[Data to process — start]

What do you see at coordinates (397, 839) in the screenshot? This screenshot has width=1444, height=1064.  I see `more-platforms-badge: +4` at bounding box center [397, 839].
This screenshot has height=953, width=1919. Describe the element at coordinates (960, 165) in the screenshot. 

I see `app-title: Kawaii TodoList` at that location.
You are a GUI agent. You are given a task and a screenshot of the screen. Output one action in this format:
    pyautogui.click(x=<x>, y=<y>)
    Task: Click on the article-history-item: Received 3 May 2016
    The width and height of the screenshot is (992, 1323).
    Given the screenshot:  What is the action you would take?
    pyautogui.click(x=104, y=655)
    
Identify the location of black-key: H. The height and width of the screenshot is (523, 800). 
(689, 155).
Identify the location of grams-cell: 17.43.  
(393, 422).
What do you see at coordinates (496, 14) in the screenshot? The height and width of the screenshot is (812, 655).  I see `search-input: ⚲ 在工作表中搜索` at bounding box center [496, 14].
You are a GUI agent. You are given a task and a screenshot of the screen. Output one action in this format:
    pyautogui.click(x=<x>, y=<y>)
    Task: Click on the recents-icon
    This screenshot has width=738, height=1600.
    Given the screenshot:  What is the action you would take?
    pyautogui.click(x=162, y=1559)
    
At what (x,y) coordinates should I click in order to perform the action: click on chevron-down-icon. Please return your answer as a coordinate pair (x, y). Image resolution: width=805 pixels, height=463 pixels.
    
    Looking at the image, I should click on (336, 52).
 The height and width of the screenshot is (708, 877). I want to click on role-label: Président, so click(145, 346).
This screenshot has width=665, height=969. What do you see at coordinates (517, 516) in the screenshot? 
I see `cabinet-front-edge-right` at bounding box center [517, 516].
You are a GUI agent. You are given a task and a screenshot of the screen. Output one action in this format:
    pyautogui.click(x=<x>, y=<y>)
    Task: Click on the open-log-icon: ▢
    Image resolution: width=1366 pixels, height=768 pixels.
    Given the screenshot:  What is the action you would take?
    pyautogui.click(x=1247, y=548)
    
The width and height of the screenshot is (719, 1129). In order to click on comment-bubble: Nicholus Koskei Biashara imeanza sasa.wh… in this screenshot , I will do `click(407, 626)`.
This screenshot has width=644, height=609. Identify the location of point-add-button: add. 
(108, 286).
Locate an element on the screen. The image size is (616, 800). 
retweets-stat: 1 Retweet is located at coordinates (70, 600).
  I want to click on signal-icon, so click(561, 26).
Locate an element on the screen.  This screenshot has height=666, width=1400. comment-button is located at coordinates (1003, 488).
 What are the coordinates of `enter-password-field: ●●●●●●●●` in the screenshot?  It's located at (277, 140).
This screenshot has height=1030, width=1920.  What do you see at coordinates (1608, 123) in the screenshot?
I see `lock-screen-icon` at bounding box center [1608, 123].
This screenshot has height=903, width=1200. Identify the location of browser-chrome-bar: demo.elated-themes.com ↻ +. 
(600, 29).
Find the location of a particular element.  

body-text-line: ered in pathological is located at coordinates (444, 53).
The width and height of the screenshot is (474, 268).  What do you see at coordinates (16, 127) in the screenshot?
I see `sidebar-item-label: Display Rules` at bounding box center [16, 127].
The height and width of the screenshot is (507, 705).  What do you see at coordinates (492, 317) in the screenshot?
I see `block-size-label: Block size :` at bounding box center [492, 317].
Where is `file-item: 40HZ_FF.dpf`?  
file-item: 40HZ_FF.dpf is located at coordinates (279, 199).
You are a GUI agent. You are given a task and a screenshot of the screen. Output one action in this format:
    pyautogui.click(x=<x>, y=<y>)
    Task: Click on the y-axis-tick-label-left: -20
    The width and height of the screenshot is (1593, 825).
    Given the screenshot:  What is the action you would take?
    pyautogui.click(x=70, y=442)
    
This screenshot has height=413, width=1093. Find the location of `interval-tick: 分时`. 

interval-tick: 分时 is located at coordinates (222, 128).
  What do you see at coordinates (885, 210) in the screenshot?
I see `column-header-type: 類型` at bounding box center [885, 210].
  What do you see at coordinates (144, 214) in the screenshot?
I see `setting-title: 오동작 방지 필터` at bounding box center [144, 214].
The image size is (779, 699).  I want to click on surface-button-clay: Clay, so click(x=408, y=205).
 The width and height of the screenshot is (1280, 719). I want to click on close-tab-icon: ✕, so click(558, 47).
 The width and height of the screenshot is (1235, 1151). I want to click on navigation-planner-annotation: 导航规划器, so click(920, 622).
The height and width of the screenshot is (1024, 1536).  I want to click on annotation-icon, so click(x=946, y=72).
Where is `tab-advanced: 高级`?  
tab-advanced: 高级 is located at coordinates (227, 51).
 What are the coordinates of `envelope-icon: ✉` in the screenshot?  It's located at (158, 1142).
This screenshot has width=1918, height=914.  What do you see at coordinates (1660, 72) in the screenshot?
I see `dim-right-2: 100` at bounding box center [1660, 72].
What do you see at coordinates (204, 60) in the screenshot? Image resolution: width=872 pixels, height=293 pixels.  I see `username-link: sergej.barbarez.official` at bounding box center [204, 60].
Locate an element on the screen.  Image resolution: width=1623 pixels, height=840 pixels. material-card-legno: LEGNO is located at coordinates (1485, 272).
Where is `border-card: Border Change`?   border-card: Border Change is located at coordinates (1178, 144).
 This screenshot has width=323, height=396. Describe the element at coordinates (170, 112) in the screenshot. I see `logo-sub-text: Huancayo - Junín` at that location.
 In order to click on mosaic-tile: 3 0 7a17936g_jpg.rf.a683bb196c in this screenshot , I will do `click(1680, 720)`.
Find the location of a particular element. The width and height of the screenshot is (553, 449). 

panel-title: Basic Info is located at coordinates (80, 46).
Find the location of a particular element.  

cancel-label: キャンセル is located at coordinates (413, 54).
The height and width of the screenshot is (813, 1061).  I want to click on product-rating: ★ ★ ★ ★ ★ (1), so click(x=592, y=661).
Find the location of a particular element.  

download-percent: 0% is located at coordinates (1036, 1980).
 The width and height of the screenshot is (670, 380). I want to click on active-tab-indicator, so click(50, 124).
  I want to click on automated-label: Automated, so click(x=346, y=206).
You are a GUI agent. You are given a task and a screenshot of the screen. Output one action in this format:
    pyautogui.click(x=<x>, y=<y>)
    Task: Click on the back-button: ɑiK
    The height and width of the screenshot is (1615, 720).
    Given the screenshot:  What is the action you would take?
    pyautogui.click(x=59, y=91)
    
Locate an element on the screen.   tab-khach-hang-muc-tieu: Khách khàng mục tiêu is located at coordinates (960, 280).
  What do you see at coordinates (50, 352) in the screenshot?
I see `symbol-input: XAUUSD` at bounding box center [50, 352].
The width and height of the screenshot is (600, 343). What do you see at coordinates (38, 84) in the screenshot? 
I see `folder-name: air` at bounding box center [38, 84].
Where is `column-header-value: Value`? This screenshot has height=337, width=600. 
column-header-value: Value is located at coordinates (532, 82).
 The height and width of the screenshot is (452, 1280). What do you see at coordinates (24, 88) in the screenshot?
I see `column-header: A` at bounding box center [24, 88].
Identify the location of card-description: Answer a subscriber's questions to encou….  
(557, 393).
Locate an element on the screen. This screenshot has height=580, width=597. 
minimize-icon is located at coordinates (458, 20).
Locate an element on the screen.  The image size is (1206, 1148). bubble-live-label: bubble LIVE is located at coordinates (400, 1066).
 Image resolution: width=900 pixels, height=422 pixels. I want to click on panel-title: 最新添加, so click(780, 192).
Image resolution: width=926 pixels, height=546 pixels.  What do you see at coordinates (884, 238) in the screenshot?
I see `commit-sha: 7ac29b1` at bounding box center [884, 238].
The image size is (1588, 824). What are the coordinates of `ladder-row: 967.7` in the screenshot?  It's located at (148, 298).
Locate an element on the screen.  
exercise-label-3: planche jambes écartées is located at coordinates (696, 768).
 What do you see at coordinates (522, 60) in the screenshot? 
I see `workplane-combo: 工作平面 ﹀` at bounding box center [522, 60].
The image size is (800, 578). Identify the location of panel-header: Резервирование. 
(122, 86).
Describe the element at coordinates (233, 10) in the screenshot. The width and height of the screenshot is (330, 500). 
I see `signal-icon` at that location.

[Data to process — finish]

- Exercise goal -
Give the material again from the first line up to and including the line with "What do you see at coordinates (496, 14)", replacing "grams-cell" with "weight-cell" and leaving everything else unchanged.

- Task output -
What do you see at coordinates (397, 839) in the screenshot? This screenshot has width=1444, height=1064.  I see `more-platforms-badge: +4` at bounding box center [397, 839].
This screenshot has height=953, width=1919. Describe the element at coordinates (960, 165) in the screenshot. 

I see `app-title: Kawaii TodoList` at that location.
You are a GUI agent. You are given a task and a screenshot of the screen. Output one action in this format:
    pyautogui.click(x=<x>, y=<y>)
    Task: Click on the article-history-item: Received 3 May 2016
    The width and height of the screenshot is (992, 1323).
    Given the screenshot:  What is the action you would take?
    pyautogui.click(x=104, y=655)
    
Identify the location of black-key: H. The height and width of the screenshot is (523, 800). 
(689, 155).
Identify the location of weight-cell: 17.43.  
(393, 422).
What do you see at coordinates (496, 14) in the screenshot? The height and width of the screenshot is (812, 655).  I see `search-input: ⚲ 在工作表中搜索` at bounding box center [496, 14].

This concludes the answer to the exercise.